Because metabolic stress is another driver of muscle growth, shrinking the range of motion at times to keep a muscle under tension can also be helpful.

So instead of just doing dumbbell bicep curls, you can combine that move with a resistance band top only curl where you never release tension and only go halfway down in the movement.

This will create fatigue and push you to failure in a new way and help you get more out of your original basic curl without having to progress the weights past the point you’re able to!

With this curl option you’re also using a new tool to help drive growth as well!

Another way to adjust the range of motion to create a new challenge is to actually change the direction or plane of motion you are moving in.

If you’ve been including a single arm suspension trainer row, you may try a rotational row instead.

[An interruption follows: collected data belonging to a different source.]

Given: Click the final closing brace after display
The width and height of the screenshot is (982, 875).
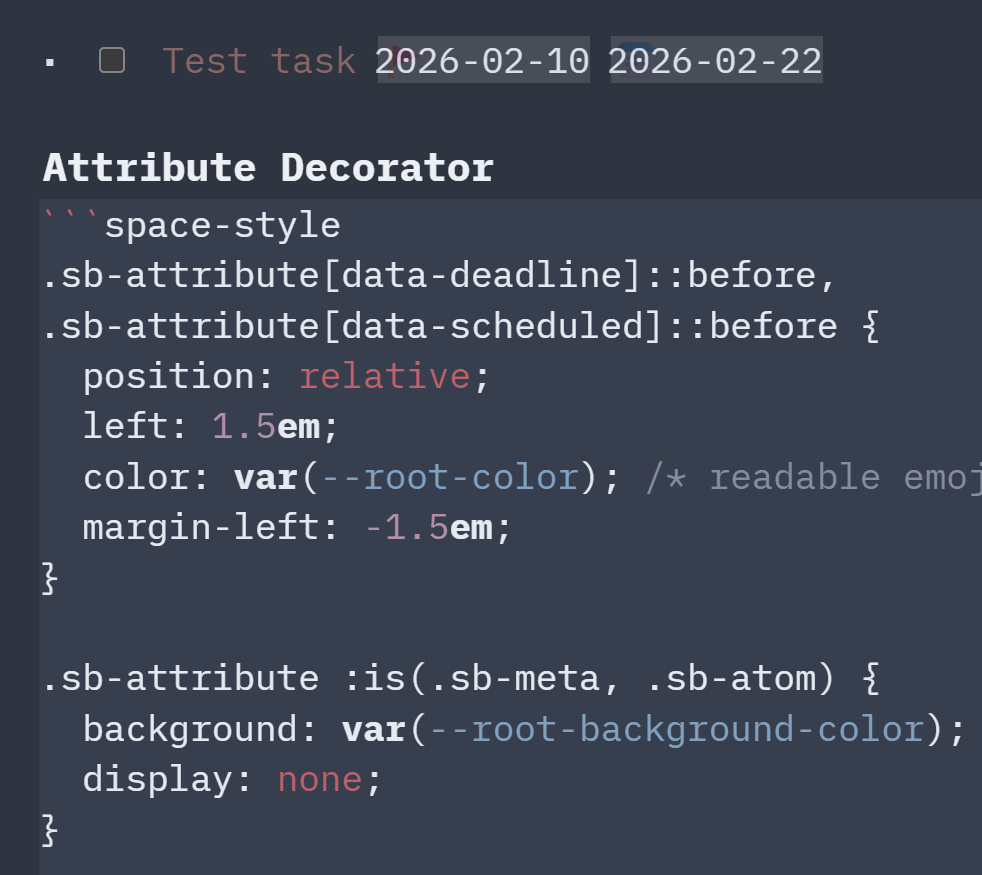Looking at the screenshot, I should pyautogui.click(x=50, y=829).
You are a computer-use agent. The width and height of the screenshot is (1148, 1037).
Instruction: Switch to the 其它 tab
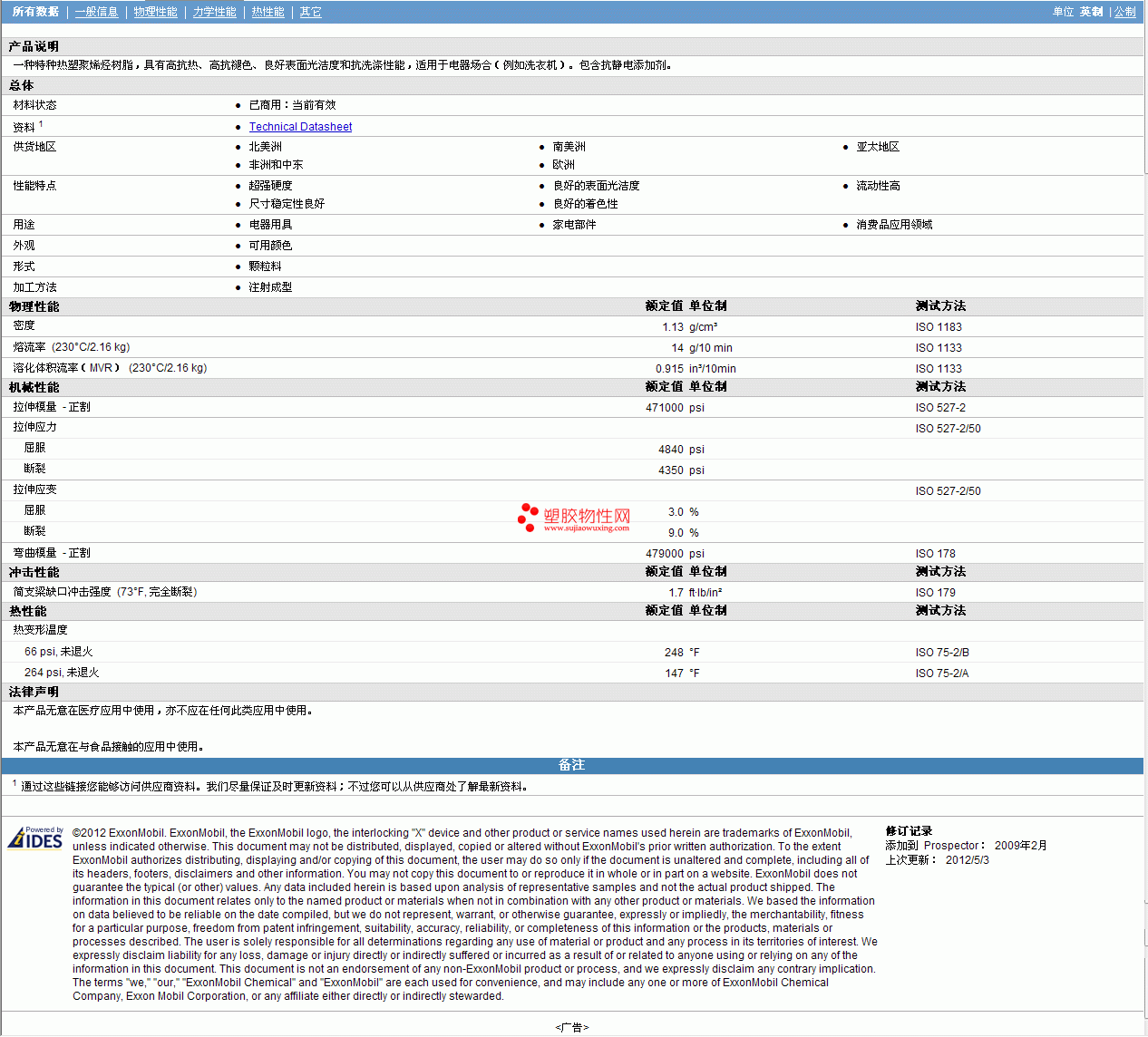[310, 12]
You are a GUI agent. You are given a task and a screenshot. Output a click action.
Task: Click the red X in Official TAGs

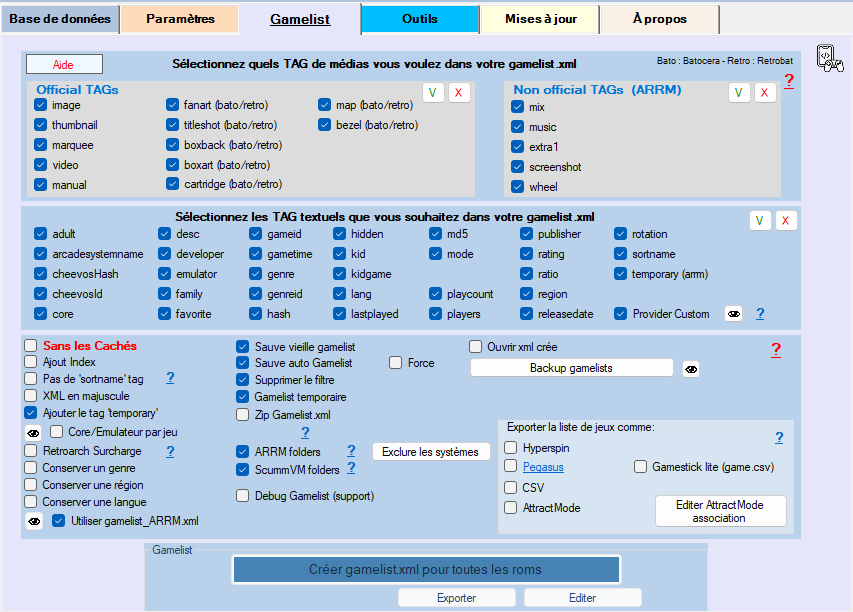tap(459, 92)
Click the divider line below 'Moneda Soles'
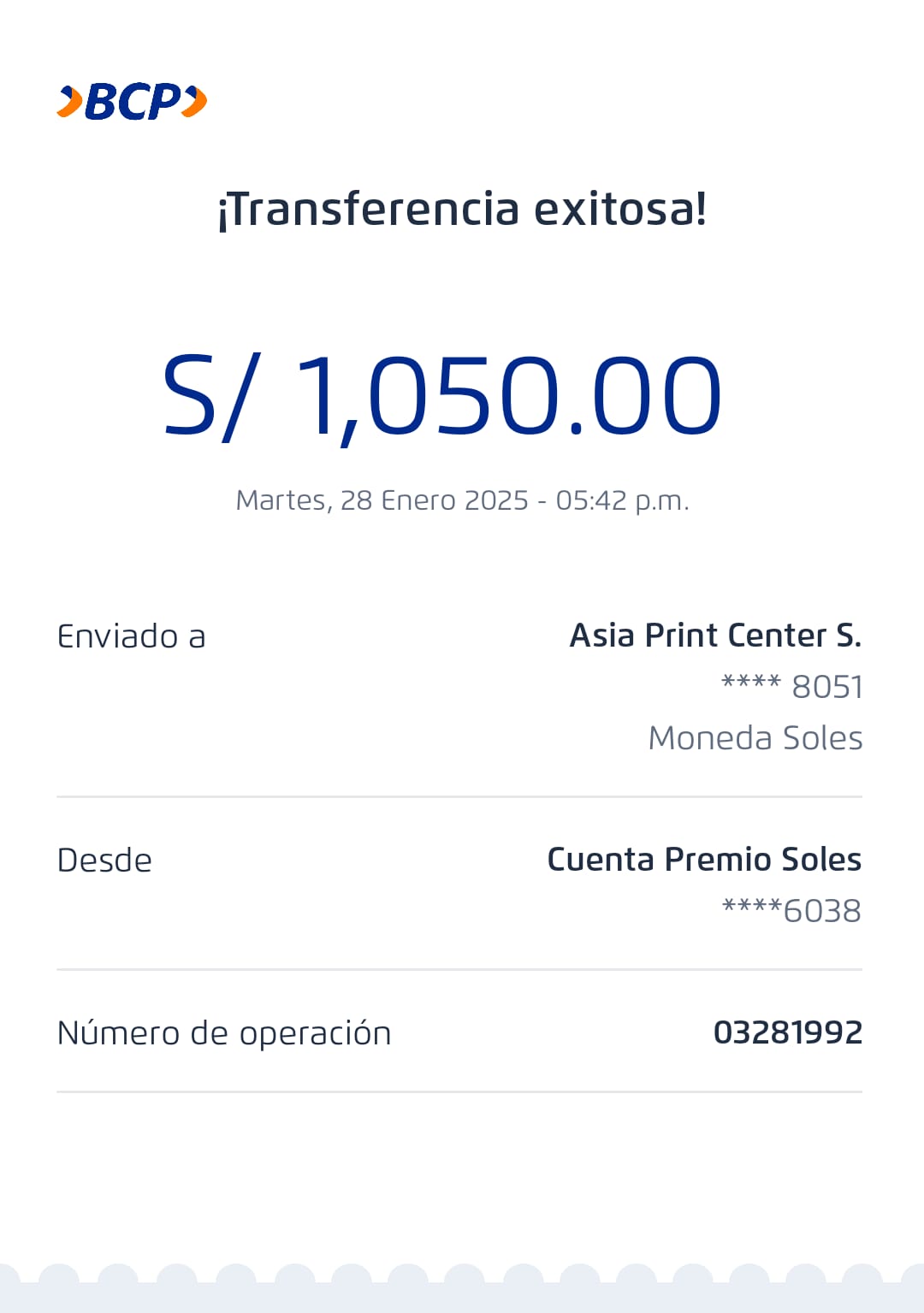924x1313 pixels. click(x=459, y=796)
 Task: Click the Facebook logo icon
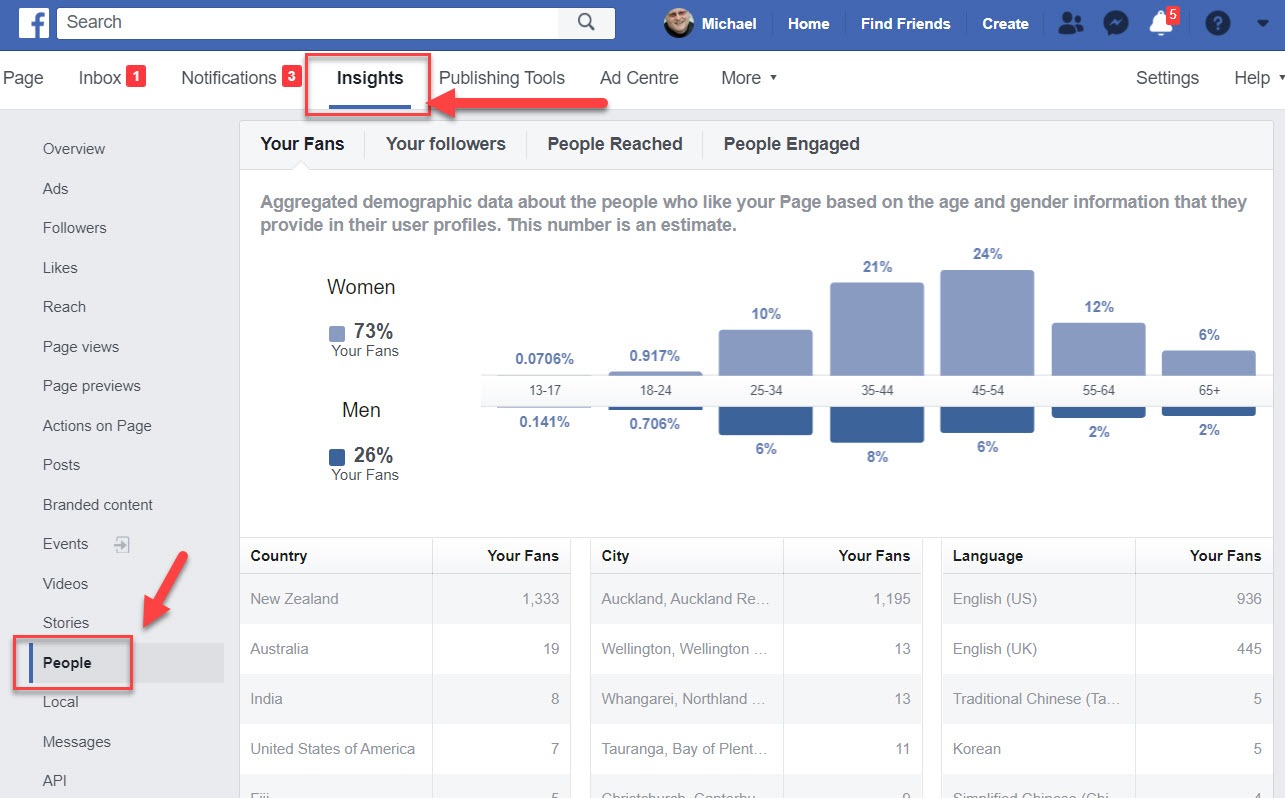pyautogui.click(x=33, y=23)
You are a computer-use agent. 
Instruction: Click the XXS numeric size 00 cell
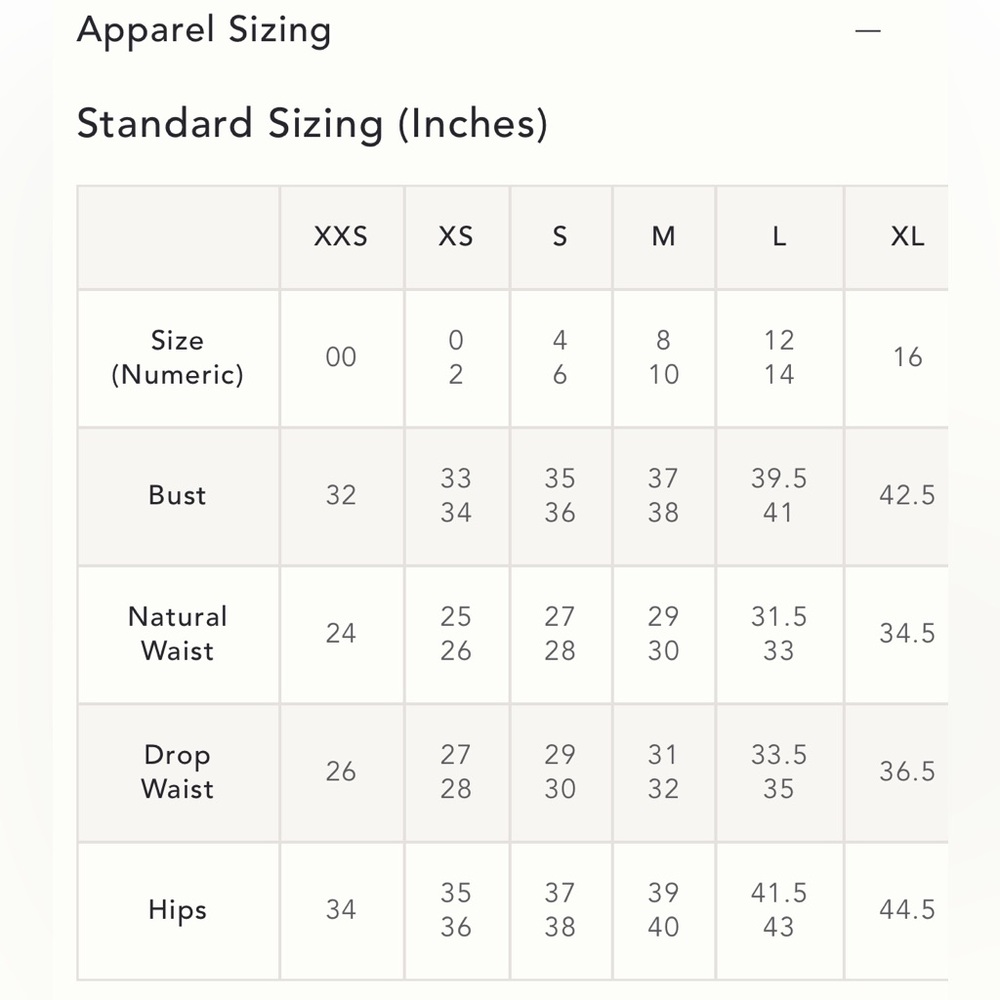[x=341, y=357]
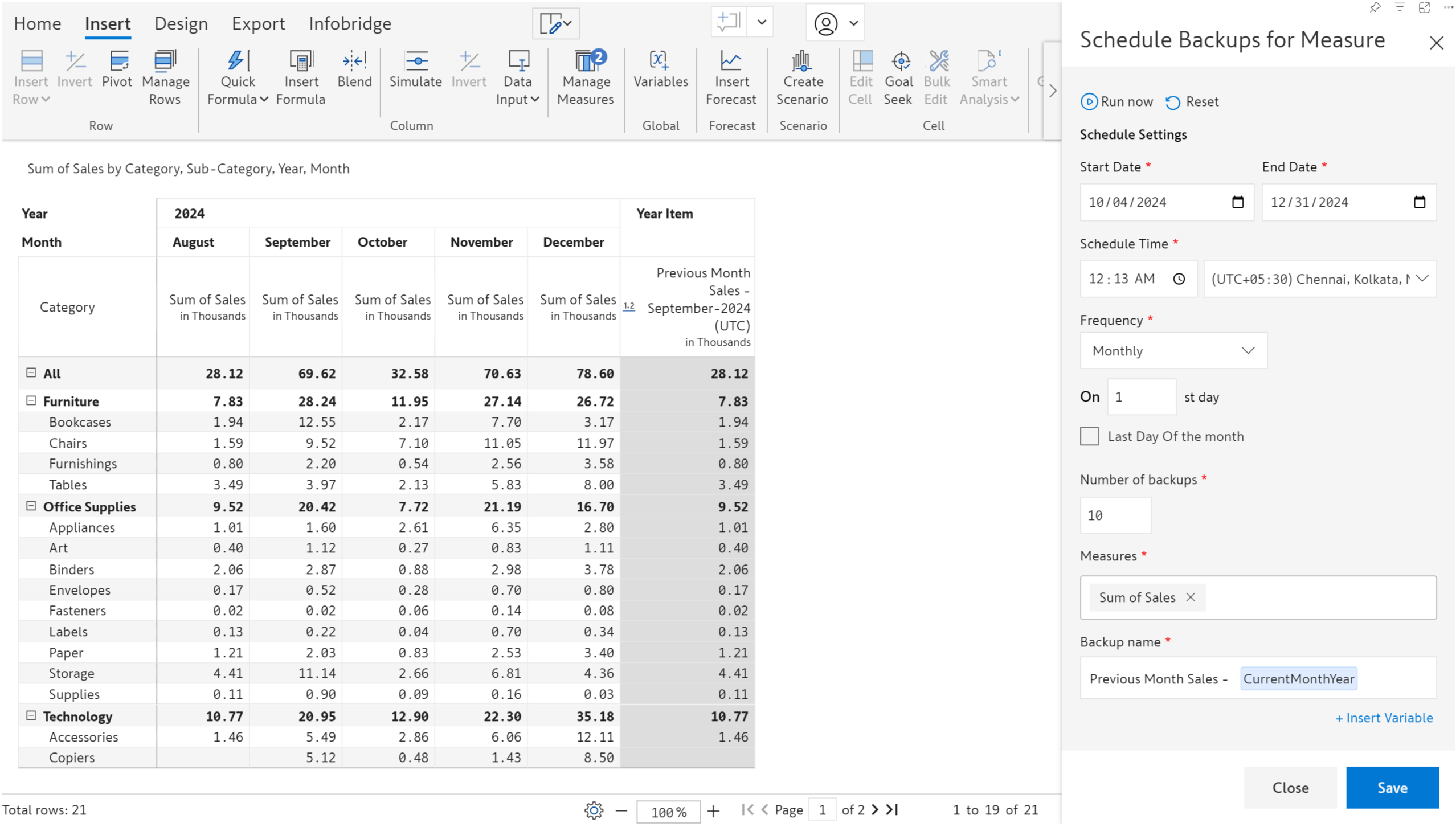
Task: Click the Insert Variable link
Action: click(x=1383, y=717)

This changes the range of motion and plane of motion you are working in to not only target the same muscles in different ways but even get new muscles involved to make sure you’re building functional strength in every direction.

The 5th and final technique that can help you drive that muscle growth even using the same moves and weights you are currently is to….

Emphasize the Eccentric.

Small tweaks to what we are currently doing can really add up! Too often we make massive changes over seeing the 1% opportunities.

And emphasizing the eccentric portion of an exercise is a great way to even use your current workouts while pushing growth.

To emphasize the eccentric, you’re going to focus on the portion of the move that is stretching the prime mover or main muscle driving the exercise.

With a pull up, you will want to focus on slowing down the lower down from the bar.

On the squat, you want to slow down the lower down to the bottom of the squat.

This focus on slowing down the stretch of the muscle to spend more time under tension has been shown to be a great way to drive muscle growth.

And it can be used with so many moves.

Just realize you may find that this can make you VERY sore, especially starting out.

Focusing on the eccentric can also help you tackle movements or weights you can’t yet fully use, especially if you change the move to eccentric only with a reset at the start.

With the push up, if you’re including those to build muscle, but can only currently do them off an incline, you may find you can do an eccentric only version from your toes off the ground.

We are often stronger in that eccentric portion of the move.

And that progression to that full version, plus the time under tension, could help you progress a move you are stuck on to build muscle!

We have to remember there are so many ways to create progression that aren’t just about adding more weight or doing another rep.

And the more advanced we are, the more we need to see opportunity in creating progression through the same but different.

So even using your current workout progression, see how you can use these techniques to make small tweaks and see those muscle gains improve!